Information |
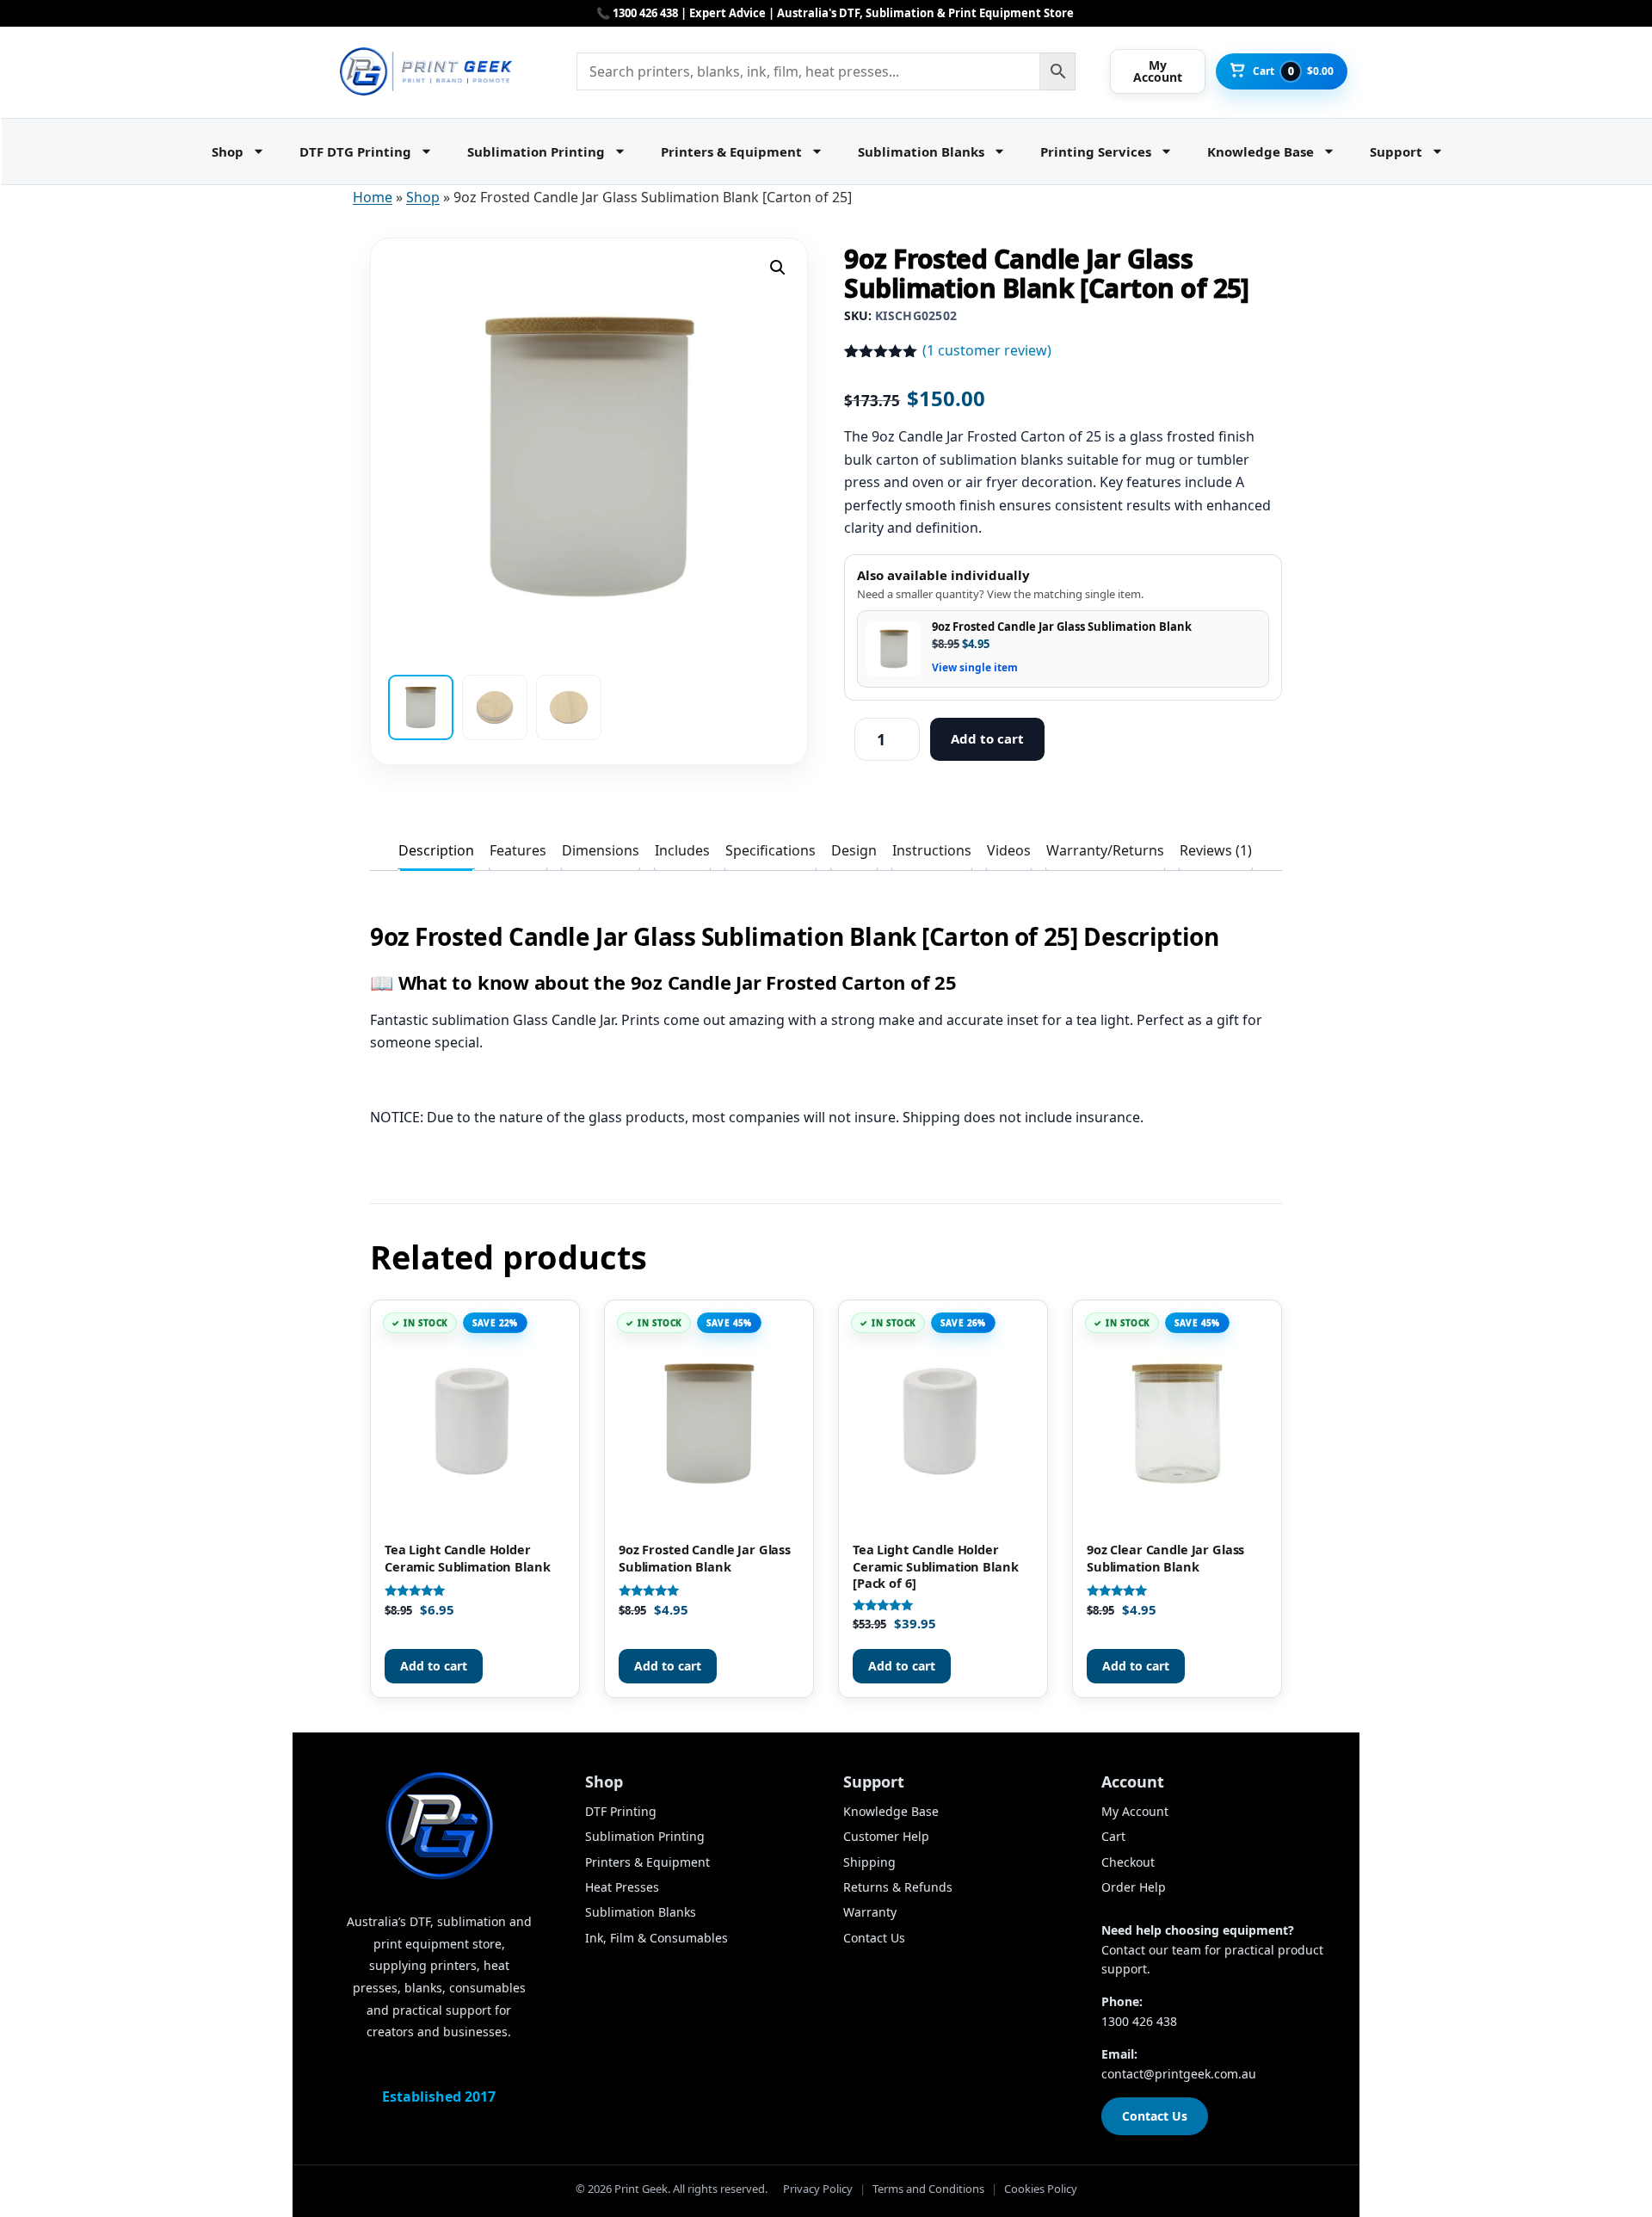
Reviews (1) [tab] (1216, 850)
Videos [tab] (1009, 850)
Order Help (1133, 1887)
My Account (1134, 1811)
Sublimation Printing (536, 151)
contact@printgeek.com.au (1178, 2074)
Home (372, 197)
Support (1396, 151)
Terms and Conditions (928, 2188)
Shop (227, 151)
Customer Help (886, 1836)
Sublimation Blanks (921, 151)
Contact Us (874, 1938)
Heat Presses (622, 1887)
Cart (1113, 1836)
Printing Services (1095, 151)
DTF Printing (620, 1811)
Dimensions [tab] (600, 850)
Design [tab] (854, 850)
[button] (777, 267)
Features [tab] (518, 850)
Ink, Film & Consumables (656, 1938)
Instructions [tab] (931, 850)
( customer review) (986, 350)
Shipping (869, 1862)
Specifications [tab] (770, 850)
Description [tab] (436, 850)
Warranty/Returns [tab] (1105, 850)
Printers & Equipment (731, 151)
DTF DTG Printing (355, 151)
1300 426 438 (1139, 2021)
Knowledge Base (1260, 151)
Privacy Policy (818, 2188)
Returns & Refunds (897, 1887)
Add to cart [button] (433, 1666)
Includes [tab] (682, 850)
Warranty (870, 1912)
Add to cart (987, 738)
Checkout (1128, 1862)
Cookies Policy (1040, 2188)
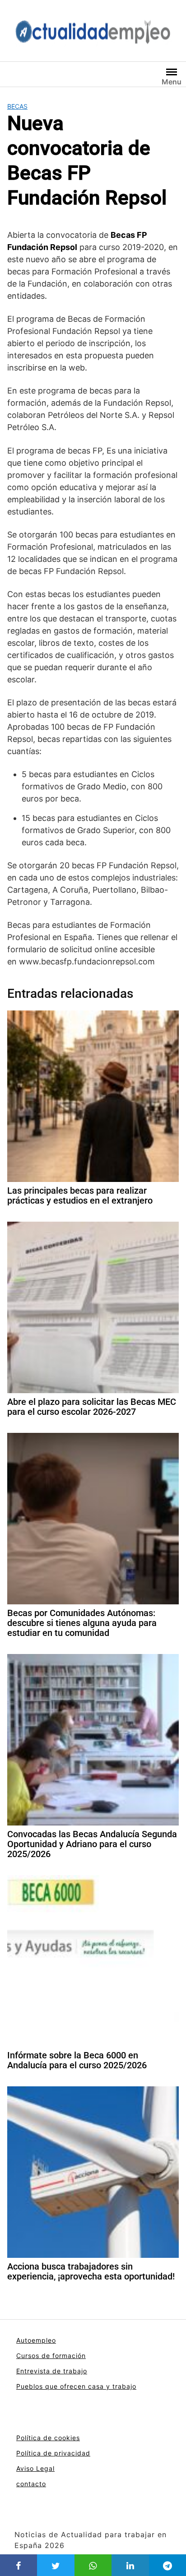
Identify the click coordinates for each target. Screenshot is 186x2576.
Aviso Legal (35, 2468)
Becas (17, 106)
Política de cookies (48, 2438)
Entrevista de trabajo (51, 2371)
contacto (31, 2484)
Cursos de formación (51, 2355)
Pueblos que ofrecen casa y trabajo (76, 2386)
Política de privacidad (53, 2453)
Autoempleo (36, 2340)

Exercise details | Write out all the entries exactly, except for the pictures.

Answer space |
Reviews (1) [tab] (1216, 850)
Videos [tab] (1009, 850)
Order Help (1133, 1887)
My Account (1134, 1811)
Sublimation Printing (536, 151)
contact@printgeek.com.au (1178, 2074)
Home (372, 197)
Support (1396, 151)
Terms and Conditions (928, 2188)
Shop (227, 151)
Customer Help (886, 1836)
Sublimation Blanks (921, 151)
Contact Us (874, 1938)
Heat Presses (622, 1887)
Cart (1113, 1836)
Printing Services (1095, 151)
DTF Printing (620, 1811)
Dimensions [tab] (600, 850)
Design [tab] (854, 850)
[button] (777, 267)
Features [tab] (518, 850)
Ink, Film & Consumables (656, 1938)
Instructions [tab] (931, 850)
( customer review) (986, 350)
Shipping (869, 1862)
Specifications [tab] (770, 850)
Description [tab] (436, 850)
Warranty/Returns [tab] (1105, 850)
Printers & Equipment (731, 151)
DTF DTG Printing (355, 151)
1300 426 438 (1139, 2021)
Knowledge Base (1260, 151)
Privacy Policy (818, 2188)
Returns & Refunds (897, 1887)
Add to cart [button] (433, 1666)
Includes [tab] (682, 850)
Warranty (870, 1912)
Add to cart (987, 738)
Checkout (1128, 1862)
Cookies Policy (1040, 2188)
Identify the click coordinates for each target. Screenshot is 186x2576.
Aviso Legal (35, 2468)
Becas (17, 106)
Política de cookies (48, 2438)
Entrevista de trabajo (51, 2371)
contacto (31, 2484)
Cursos de formación (51, 2355)
Pueblos que ofrecen casa y trabajo (76, 2386)
Política de privacidad (53, 2453)
Autoempleo (36, 2340)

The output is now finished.